After the tidal wave of improvements and discoveries which had burst upon the world at the end of the nineteenth century there had been a gradual subsidence of the waters of human progress, and year by year they sank lower and lower, until, when the twentieth century was yet young, it was a common thing to say that the human race seemed to have gone backward fifty or even a hundred years.

It had become fashionable to be unprogressive. Like old furniture in the century which had gone out, old manners, customs, and ideas had now become more attractive than those which were modern and present. Philosophers said that society was retrograding, that it was becoming satisfied with less than was its due; but society answered that it was falling back upon the things of its ancestors, which were sounder and firmer, more simple and beautiful, more worthy of the true man and woman, than all that mass of harassing improvement which had swept down upon mankind in the troubled and nervous days at the end of the nineteenth century.

On the great highways, smooth and beautiful, the stage-coach had taken the place to a great degree of the railroad train; the steamship, which moved most evenly and with less of the jarring and shaking consequent upon high speed, was the favored vessel with ocean travellers. It was not considered good form to read the daily papers; and only those hurried to their business who were obliged to do so in order that their employers might attend to their affairs in the leisurely manner which was then the custom of the business world.

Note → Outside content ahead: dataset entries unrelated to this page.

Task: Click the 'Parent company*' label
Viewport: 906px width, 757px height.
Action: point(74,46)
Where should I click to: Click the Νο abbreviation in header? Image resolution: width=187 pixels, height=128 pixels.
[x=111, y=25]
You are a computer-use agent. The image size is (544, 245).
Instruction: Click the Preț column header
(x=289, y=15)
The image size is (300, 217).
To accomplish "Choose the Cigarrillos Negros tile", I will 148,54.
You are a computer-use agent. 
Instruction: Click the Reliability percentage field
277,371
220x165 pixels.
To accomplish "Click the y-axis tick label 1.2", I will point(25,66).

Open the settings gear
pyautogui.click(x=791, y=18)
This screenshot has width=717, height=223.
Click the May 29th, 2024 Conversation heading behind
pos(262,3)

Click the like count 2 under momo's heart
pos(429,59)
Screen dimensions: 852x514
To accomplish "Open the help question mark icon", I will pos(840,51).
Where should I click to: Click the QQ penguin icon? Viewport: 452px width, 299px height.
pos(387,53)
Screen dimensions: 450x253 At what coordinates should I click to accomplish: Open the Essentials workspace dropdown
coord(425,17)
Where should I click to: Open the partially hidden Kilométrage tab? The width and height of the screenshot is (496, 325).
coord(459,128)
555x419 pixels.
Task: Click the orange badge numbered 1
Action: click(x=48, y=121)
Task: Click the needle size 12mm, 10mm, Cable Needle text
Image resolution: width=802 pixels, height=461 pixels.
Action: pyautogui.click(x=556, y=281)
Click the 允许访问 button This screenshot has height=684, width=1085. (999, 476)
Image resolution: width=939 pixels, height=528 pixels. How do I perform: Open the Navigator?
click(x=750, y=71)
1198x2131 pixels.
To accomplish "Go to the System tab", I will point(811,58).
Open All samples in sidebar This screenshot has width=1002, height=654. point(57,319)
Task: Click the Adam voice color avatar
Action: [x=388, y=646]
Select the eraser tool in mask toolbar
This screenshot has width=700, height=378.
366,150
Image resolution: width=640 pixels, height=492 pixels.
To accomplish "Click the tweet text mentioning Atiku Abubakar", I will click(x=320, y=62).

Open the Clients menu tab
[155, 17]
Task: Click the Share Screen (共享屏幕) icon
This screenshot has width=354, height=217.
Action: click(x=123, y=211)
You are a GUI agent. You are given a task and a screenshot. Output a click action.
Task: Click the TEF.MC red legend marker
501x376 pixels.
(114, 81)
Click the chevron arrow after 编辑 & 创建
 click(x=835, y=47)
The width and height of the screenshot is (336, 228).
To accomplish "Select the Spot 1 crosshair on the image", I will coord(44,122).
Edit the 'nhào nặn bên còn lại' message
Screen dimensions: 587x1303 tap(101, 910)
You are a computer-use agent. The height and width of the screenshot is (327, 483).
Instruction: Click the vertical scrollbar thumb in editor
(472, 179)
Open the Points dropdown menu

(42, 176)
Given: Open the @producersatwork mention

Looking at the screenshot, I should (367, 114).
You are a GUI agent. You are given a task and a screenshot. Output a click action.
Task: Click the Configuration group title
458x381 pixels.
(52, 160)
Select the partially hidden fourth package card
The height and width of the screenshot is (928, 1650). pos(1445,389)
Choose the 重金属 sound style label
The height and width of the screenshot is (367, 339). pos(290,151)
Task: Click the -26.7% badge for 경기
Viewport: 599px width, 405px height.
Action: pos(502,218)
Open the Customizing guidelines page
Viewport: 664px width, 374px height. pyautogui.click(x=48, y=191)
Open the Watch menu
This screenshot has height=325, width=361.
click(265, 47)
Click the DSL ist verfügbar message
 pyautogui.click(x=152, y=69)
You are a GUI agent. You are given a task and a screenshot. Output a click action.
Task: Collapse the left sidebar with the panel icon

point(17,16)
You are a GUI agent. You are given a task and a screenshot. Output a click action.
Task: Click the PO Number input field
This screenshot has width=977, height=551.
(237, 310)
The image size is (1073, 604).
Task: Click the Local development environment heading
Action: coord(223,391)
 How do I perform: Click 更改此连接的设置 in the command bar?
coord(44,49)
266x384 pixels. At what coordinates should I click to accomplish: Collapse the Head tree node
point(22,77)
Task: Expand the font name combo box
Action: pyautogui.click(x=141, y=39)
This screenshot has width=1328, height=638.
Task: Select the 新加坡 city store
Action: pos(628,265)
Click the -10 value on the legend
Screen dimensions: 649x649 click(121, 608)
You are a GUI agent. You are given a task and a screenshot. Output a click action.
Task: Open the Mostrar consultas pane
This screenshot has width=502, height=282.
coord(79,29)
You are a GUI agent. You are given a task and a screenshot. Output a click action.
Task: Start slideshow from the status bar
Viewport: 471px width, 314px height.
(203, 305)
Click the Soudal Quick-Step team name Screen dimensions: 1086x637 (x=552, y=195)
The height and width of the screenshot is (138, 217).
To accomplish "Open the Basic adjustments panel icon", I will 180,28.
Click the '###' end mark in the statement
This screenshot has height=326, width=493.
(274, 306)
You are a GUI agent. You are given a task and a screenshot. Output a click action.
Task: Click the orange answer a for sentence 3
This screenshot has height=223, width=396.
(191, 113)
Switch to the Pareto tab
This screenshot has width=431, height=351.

Fast horses had become almost unknown, and with those who still used these animals a steady walker was the favorite. Bicycles had gone out as the new century came in, it being a matter of course that they should be superseded by the new electric vehicles of every sort and fashion, on which one could work the pedals if he desired exercise, or sit quietly if his inclinations were otherwise, and only the very young or the intemperate allowed themselves rapid motion on their electric wheels. It would have been considered as vulgar at that time to speed over a smooth road as it would have been thought in the nineteenth century to run along the city sidewalk.

People thought the world moved slower; at all events, they hoped it would soon do so. Even the wiser revolutionists postponed their outbreaks. Success, they believed, was fain to smile upon effort which had been well postponed.

Men came to look upon a telegram as an insult; the telephone was preferred, because it allowed one to speak slowly if he chose. Snap-shot cameras were found only in the garrets. The fifteen minutes' sittings now in vogue threw upon the plate the color of the eyes, hair, and the flesh tones of the sitter. Ladies wore hoop skirts.

But these days of passivism at last passed by; earnest thinkers had not believed in them; they knew they were simply reactionary, and could not last; and the century was not twenty years old when the world found itself in a storm of active effort never known in its history before. Religion, politics, literature, and art were called upon to get up and shake themselves free of the drowsiness of their years of inaction.

On that great and crowded stage where the thinkers of the world were busy in creating new parts for themselves without much reference to what other people were doing in their parts, Roland Clewe was now ready to start again, with more earnestness and enthusiasm than before, to essay a character which, if acted as he wished to act it, would give him exceptional honor and fame, and to the world, perhaps, exceptional advantage.